Hanson beats McIlroy to claim famous win
Just a month after failing to win a point at the Ryder Cup - and being left on the sidelines for three of the five sessions - Peter Hanson had the sweetest win of his career on Sunday.
The 35-year-old Swede just held off world number one Rory McIlroy to take the BMW Masters title in Shanghai against a field that also included nine more of his European team-mates from Medinah, with Luke Donald coming third and Ian Poulter fourth.
By claiming a first prize of over £720,000 he has also given himself a chance to deny McIlroy the same European and PGA Tour money list double achieved by Donald last season.

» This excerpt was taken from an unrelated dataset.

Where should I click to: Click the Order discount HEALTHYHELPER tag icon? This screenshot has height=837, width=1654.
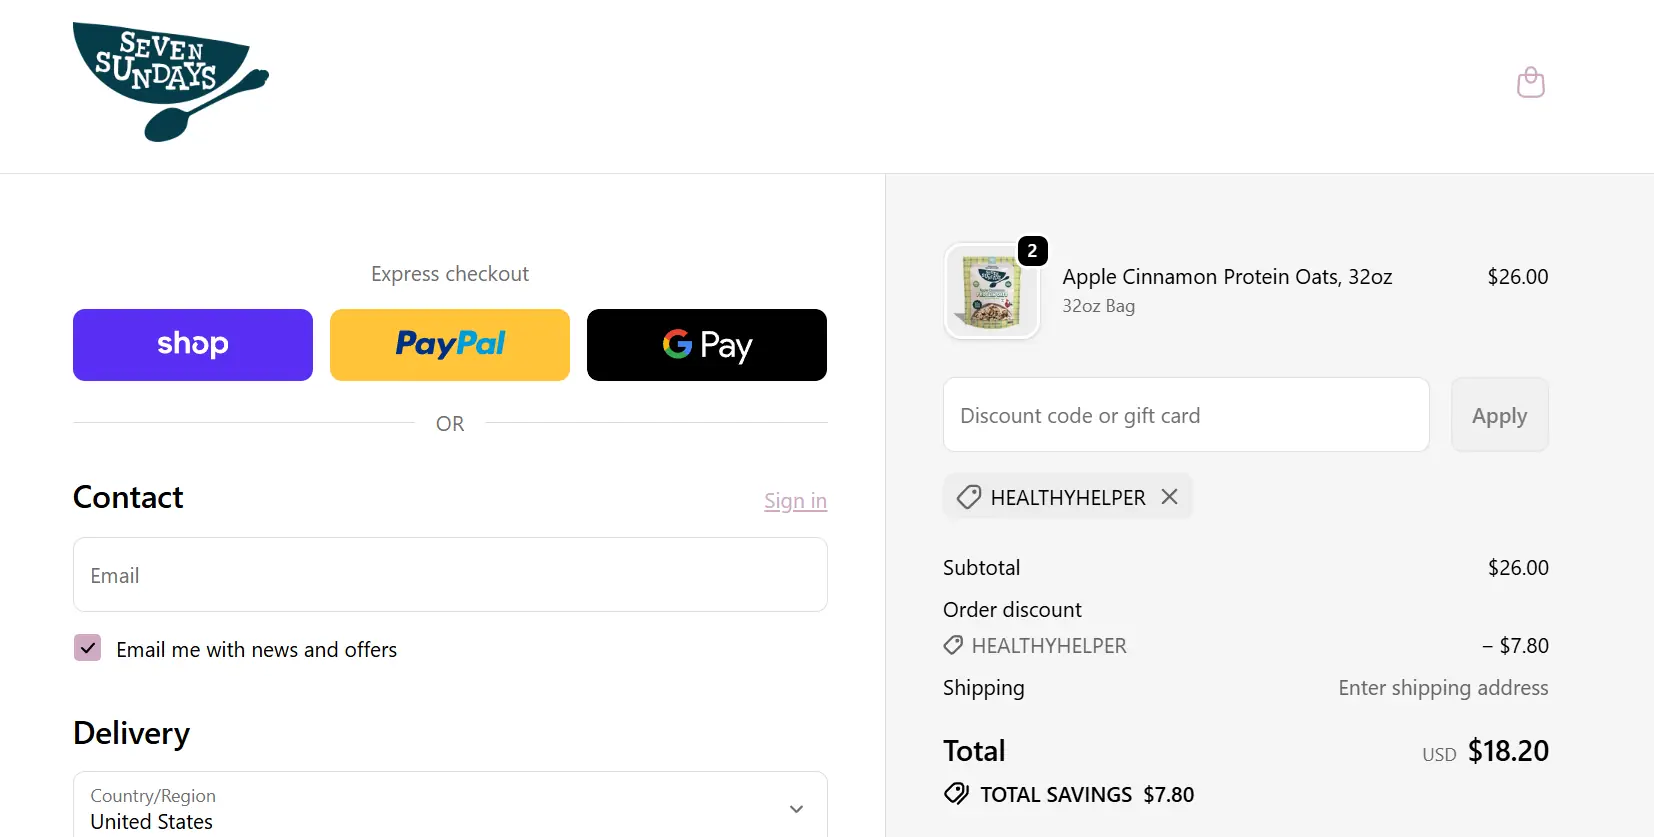click(x=954, y=646)
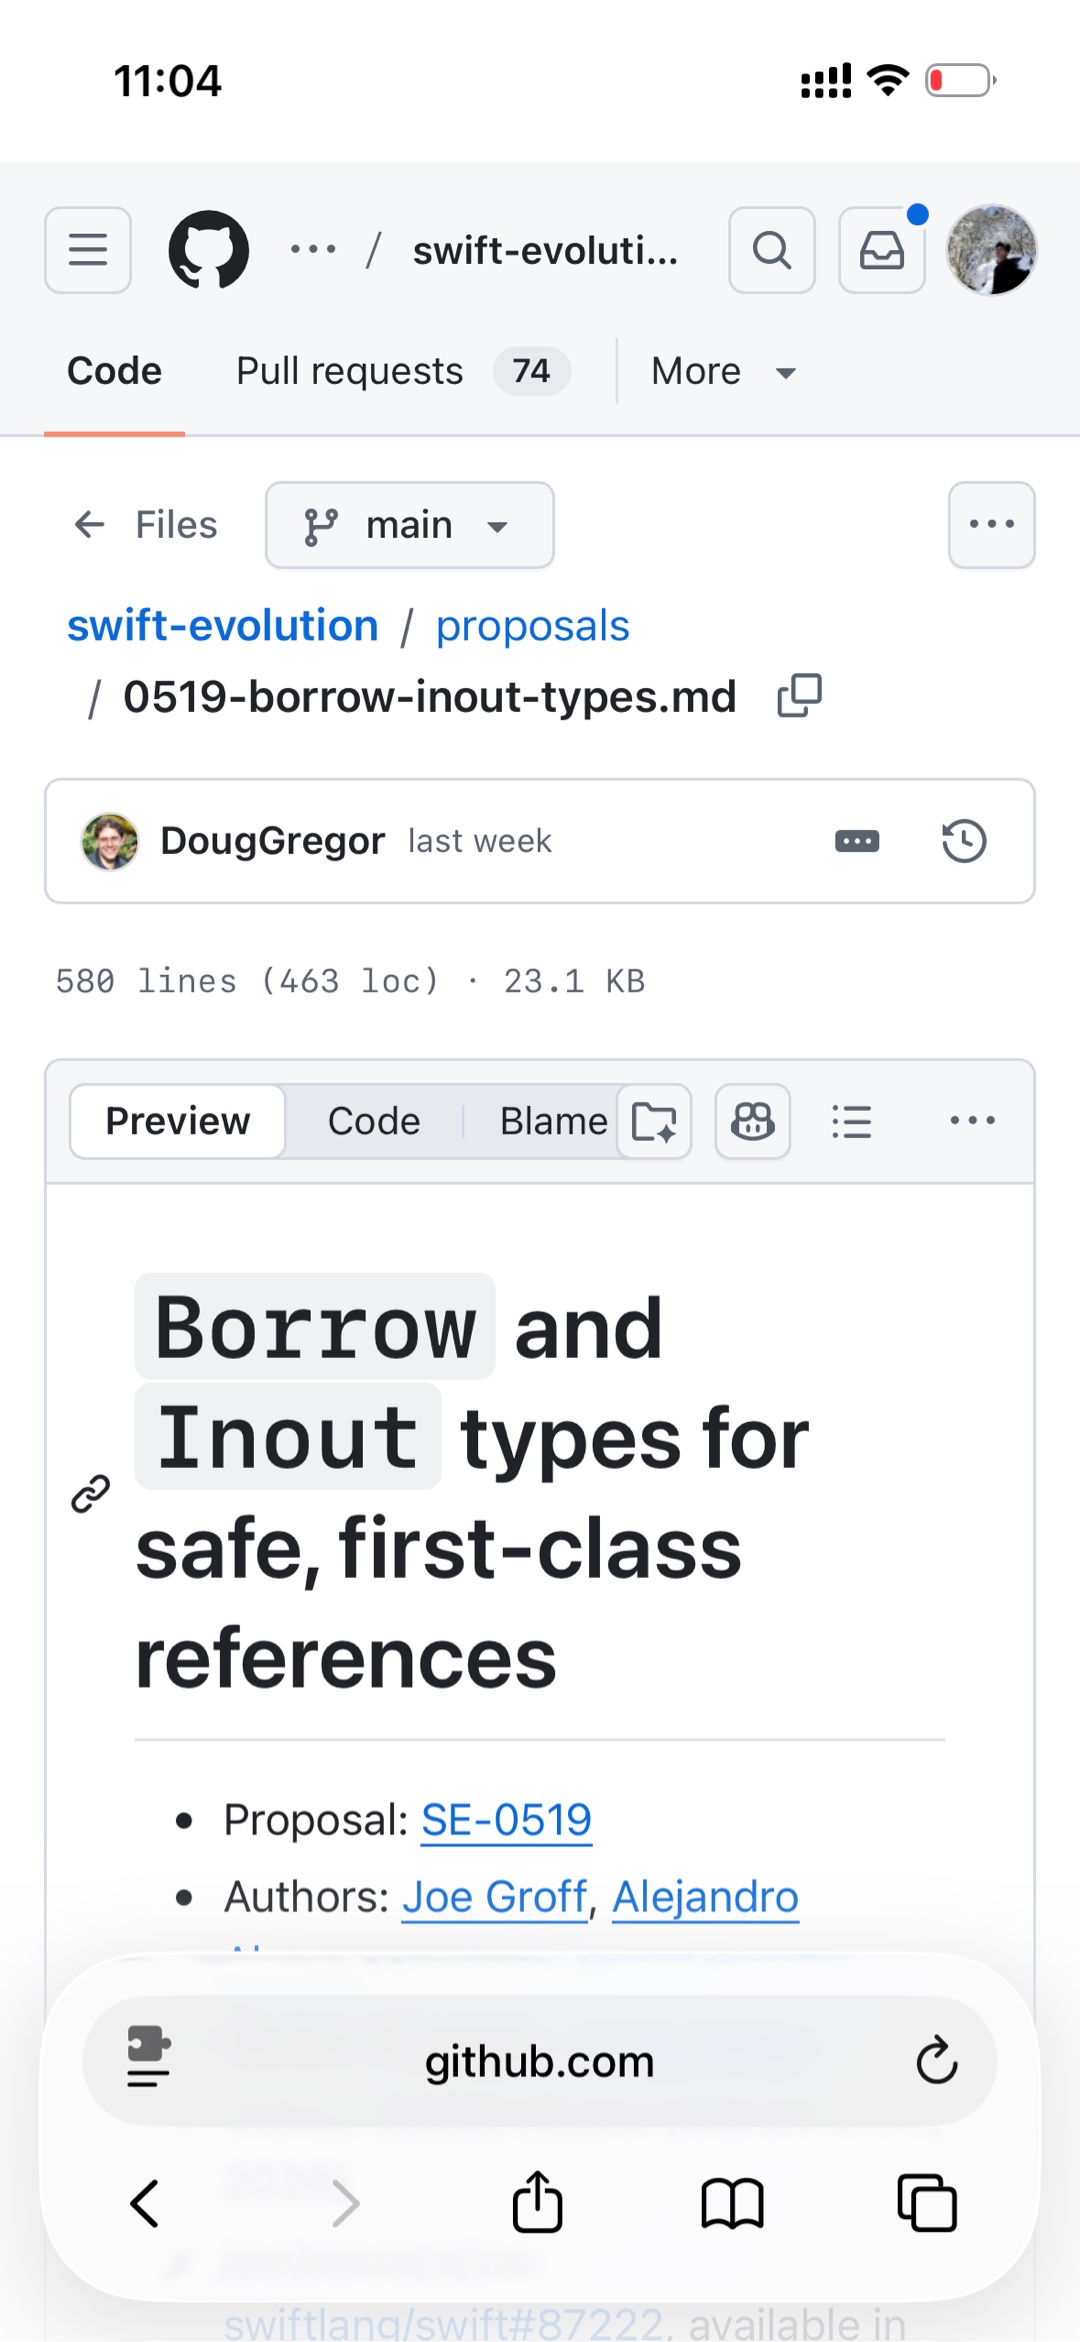Expand the commit message ellipsis
The image size is (1080, 2342).
click(857, 841)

With four more weeks to go he leaps from seventh to second in the standings, and although the Northern Irishman's runner-up finish means he still has a lead of more than £650,000, the winner's cheque is more than that in this week's World Championship event at Mission Hills in Shenzhen - and McIlroy is not playing.
"I'm going to try to keep this form going," Hanson said after a closing bogey gave him a one-stroke victory on a smoggy day when both of the front two shot five-under-par rounds of 67.
He was five clear after a hat-trick of birdies from the 11th, but McIlroy also made four on the long 13th, eagled the 15th from 18 feet - Hanson birdied - and then cut the difference to two with a five-foot putt at the next.
World number 25 Hanson's par save from 15 feet preserved the gap, but there was still a possibility of a play-off when Hanson's approach to the 471-yard last came down in rough above a bunker.
He thought he might be entitled to a free drop because of a plugged lie, but was refused it and after doing well to chip to 10 feet he breathed a sigh of relief when McIlroy's 15-foot birdie attempt just missed. That left Hanson with two putts for his sixth European Tour win and he took them.
"Rory made a tremendous effort and put quite a bit of pressure on me - his second to the 15th was true class," Hanson added. "He gave me a bit of a cushion early on (McIlroy missed two four-foot par putts) and I was maybe a little too defensive at the end, but it all worked out.
"My short game used to be my weak part, but I've been working on it and my putting has really improved."